In accordance with its objectives, CGMS has been able to continuously achieve concrete results. This has enabled a better coordinated and more coherent approach for the operation of meteorological satellites. The achievements result from careful discussions at technical, scientific and executive levels during CGMS meetings coupled with perseverance by the CGMS members.
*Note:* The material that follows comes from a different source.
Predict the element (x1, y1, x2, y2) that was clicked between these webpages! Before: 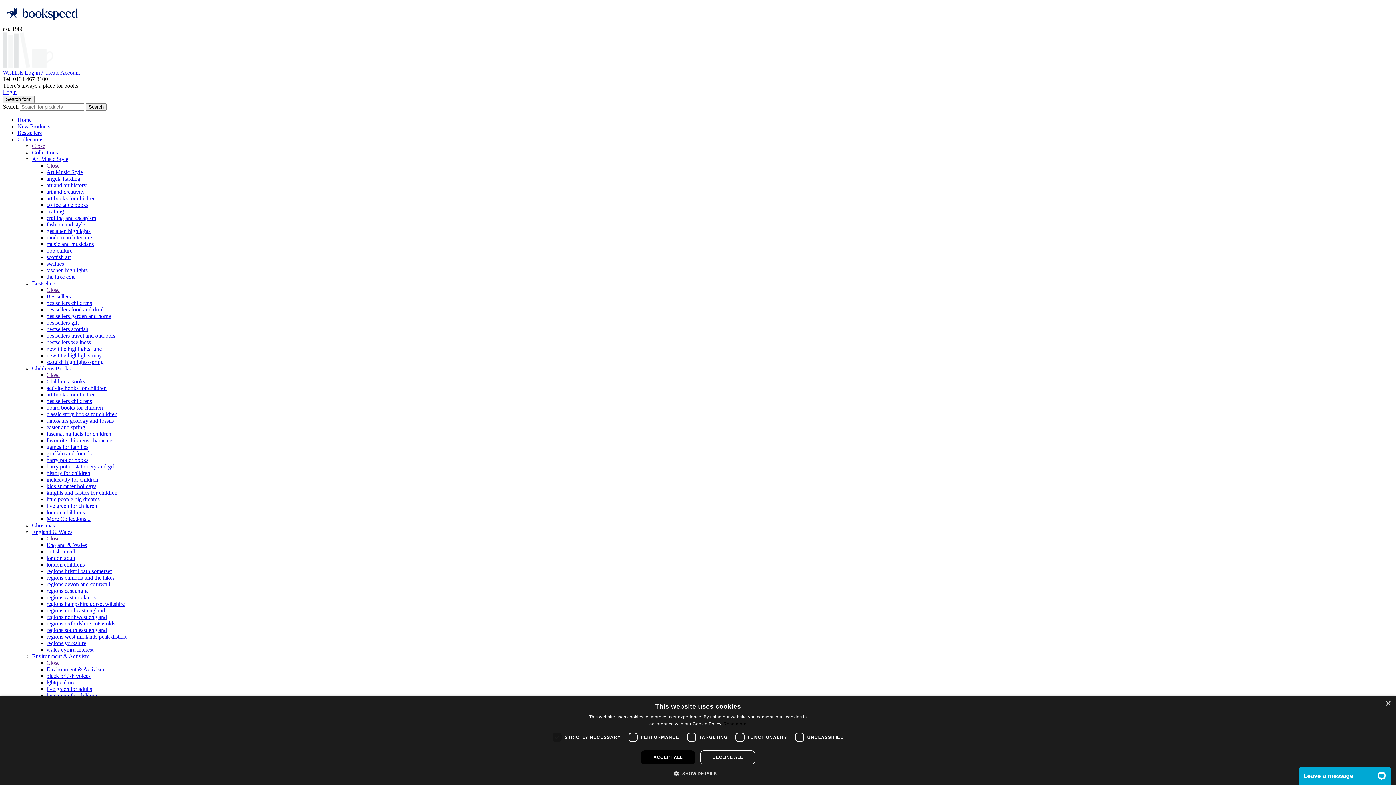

Without being exhaustive, the below list describes some of the major achievements of CGMS:

  • Establishment of a global back-up framework (contingency planning) - the concept of “helping thy neighbour” e.g. manoeuvring an available satellite to a different location to support satellite observations. In the 1980s NOAA’s GOES-4 satellite successfully supported the Meteosat DCS that had run into difficulties. Later in the early 1990s, Meteosat-3 was moved to a position over the Western Atlantic to support NOAA to perform an operational imaging mission vital for hurricane observations. This established partnership continued in 2003 when NOAA supported JMA with GOES-9 to perform operational imaging after retiring GMS-5 and before the availability of MTSAT-1;
  • The close cooperation of CGMS leads to an optimisation and coordinated enhancement of the WMO Global Observing System (GOS). CGMS operators inter alia adopted the WMO vision for the GOS to 2025;
  • Standardisation of data dissemination formats and coordinated planning for the analogue to digital transition;
  • Development of a common standard for the International Data Collection System (IDCS);
  • Development of an integrated strategy for data dissemination and data exchange (GTS, Internet, ADM, GEONETCast…);
  • Coordinated activities toward protection of radio frequencies;
  • Development of a coordinated approach to calibration and intercalibration (Global Space-based Inter-calibration System – GSICS);
  • Promotion and development of a coordinated framework for generating climate data records from space observations (SCOPE-CM);
  • Overarching framework for science development and the improvement and utilisation of satellite products through International Science Working Groups that interact with CGMS (the International TOVS Working Group - ITWG - addressing satellite radiance measurements and retrievals in a broad sense; the International Winds Working Group - IWWG - addressing Atmospheric Motion Vectors (AMVs) and winds from satellites in general; the International Precipitation Working Group - IPWG - and the International Radio-occultation Working Group –IROWG);
  • Promotion of a common approach to archiving of data and products; and
  • Promotion of training and the development of the Virtual Training Laboratory (VLab).

History

The Coordination Group for Geostationary Satellites came into being on 19 September 1972, when representatives of the European Space Research Organisation (since 1975 called the European Space Agency, ESA), Japan, the United States of America, Observers from the World Meteorological Organisation (WMO) and the Joint Planning Staff for the Global Atmosphere Research Programme met in Washington to discuss questions of compatibility among geostationary meteorological satellites. Since then, CGMS has expanded both in terms of its membership, objectives and its name.